Zweitens: Kaum ein Musikliebhaber wird der Aussage zustimmen, das Konzert sei durch die Aufnahme ersetzbar. Die Live-Aufführung von Musik wird allgemein hoch geschätzt, häufig sogar für die musikalische Erfahrung als unabdingbar erachtet.

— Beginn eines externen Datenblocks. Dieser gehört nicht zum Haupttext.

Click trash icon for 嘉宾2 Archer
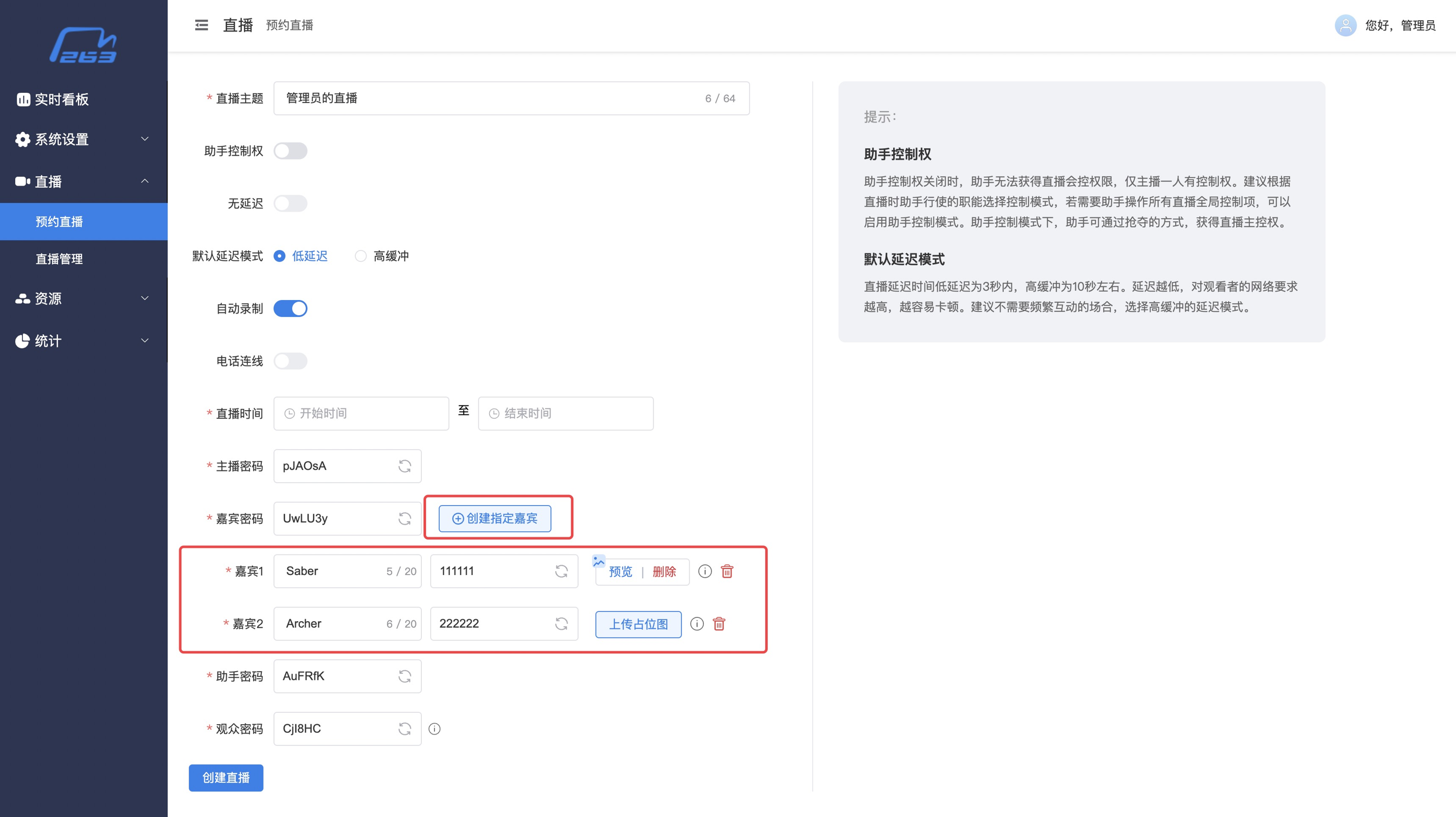Viewport: 1456px width, 817px height. point(719,624)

Diese Wertschätzung des Konzerts dürfte umso stärker sein, als die Welt heute überwiegend medial vermittelt erfahren wird. „Wenn man sich die Anwesenheit im Museum, in Theatervorstellungen, Konzertsälen, Kinos oder Bibliotheken ersparen kann, indem man zu Hause alles – live oder gespeichert – vielfach in besserer Qualität auf dem Bildschirm durchblättert [. . . ], dann verändert sich [. . . ] auch der Reiz von kulturellen Veranstaltungen als solchen.“29

29
Florian Rötzer, Mediales und Digitales: Zerstreute Bemerkungen und Hinweise eines irritierten informationsverarbeitenden Systems, in: ders. (Hg.), Digitaler Schein, Frankfurt am Main 1991, S. 61.
Es entsteht die „Sehnsucht nach dem unverfügbaren Ereignis“30
30
Ebd., S. 47.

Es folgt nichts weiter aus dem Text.